[ABOUT THIS TASK] Reproduce exactly, and exclusively, the lines from the line containing "Conferences & Events (62, 2356)" through the final line of the listing below.

——

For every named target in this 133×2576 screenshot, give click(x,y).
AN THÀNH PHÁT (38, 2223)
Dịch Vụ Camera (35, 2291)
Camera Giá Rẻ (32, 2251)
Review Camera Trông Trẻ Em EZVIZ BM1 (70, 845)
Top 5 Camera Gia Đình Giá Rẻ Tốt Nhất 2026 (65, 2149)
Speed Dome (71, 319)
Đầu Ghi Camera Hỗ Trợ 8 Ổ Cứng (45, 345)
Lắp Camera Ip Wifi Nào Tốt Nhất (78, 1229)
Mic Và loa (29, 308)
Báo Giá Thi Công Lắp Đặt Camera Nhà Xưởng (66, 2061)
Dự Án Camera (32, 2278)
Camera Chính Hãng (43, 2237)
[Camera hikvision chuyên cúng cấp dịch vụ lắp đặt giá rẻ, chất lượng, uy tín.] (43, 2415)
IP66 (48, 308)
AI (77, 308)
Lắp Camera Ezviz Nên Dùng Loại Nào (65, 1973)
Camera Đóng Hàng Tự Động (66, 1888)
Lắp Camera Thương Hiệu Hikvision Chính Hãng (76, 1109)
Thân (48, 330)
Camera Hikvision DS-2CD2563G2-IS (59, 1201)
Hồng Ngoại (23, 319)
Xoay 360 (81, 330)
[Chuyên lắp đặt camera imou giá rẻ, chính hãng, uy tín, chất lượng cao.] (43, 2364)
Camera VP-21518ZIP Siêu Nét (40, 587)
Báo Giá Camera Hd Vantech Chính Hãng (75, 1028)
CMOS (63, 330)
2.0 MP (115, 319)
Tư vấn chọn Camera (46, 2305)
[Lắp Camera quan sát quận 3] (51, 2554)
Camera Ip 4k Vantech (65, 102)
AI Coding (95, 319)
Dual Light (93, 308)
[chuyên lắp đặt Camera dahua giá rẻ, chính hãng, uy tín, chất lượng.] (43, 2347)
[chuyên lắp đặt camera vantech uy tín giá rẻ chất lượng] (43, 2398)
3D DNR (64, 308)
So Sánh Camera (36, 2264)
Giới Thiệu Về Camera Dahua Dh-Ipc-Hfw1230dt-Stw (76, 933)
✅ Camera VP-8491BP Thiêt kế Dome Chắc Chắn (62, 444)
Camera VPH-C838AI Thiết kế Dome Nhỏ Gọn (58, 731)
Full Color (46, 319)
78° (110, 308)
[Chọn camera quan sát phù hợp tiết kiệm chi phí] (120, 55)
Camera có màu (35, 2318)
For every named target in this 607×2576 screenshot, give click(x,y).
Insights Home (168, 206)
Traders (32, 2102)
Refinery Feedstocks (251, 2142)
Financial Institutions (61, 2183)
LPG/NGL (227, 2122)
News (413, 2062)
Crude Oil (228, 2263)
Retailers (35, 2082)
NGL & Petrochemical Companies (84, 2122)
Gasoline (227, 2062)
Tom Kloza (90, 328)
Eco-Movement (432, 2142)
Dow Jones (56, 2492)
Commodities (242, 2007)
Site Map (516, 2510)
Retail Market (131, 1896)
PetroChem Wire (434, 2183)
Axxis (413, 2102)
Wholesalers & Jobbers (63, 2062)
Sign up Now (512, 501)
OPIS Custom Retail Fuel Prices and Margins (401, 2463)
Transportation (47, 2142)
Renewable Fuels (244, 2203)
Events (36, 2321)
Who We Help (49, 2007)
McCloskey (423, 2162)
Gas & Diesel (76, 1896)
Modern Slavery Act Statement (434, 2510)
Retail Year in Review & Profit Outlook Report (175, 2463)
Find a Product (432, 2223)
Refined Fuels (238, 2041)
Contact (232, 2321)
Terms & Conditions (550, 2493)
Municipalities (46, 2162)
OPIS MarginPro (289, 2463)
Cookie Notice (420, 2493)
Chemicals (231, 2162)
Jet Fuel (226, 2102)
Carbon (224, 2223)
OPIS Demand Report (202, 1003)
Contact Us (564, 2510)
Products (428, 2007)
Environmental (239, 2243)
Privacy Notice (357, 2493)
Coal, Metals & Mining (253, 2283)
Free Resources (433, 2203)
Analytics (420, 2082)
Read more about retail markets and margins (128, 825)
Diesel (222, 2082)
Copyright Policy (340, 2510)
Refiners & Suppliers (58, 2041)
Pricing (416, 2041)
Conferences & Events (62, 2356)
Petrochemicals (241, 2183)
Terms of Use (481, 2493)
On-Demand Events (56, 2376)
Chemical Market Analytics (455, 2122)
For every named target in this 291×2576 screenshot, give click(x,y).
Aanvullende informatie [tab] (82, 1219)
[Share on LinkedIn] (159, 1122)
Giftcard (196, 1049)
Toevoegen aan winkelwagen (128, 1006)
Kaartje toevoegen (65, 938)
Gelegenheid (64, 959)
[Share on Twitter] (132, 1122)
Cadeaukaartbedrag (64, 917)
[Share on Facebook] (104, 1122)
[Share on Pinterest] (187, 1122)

——

[ANSWER AREA]
Conferences & Events (62, 2356)
Petrochemicals (241, 2183)
Terms of Use (481, 2493)
On-Demand Events (56, 2376)
Chemical Market Analytics (455, 2122)
For every named target in this 291×2576 screenshot, give click(x,y).
Aanvullende informatie [tab] (82, 1219)
[Share on LinkedIn] (159, 1122)
Giftcard (196, 1049)
Toevoegen aan winkelwagen (128, 1006)
Kaartje toevoegen (65, 938)
Gelegenheid (64, 959)
[Share on Twitter] (132, 1122)
Cadeaukaartbedrag (64, 917)
[Share on Facebook] (104, 1122)
[Share on Pinterest] (187, 1122)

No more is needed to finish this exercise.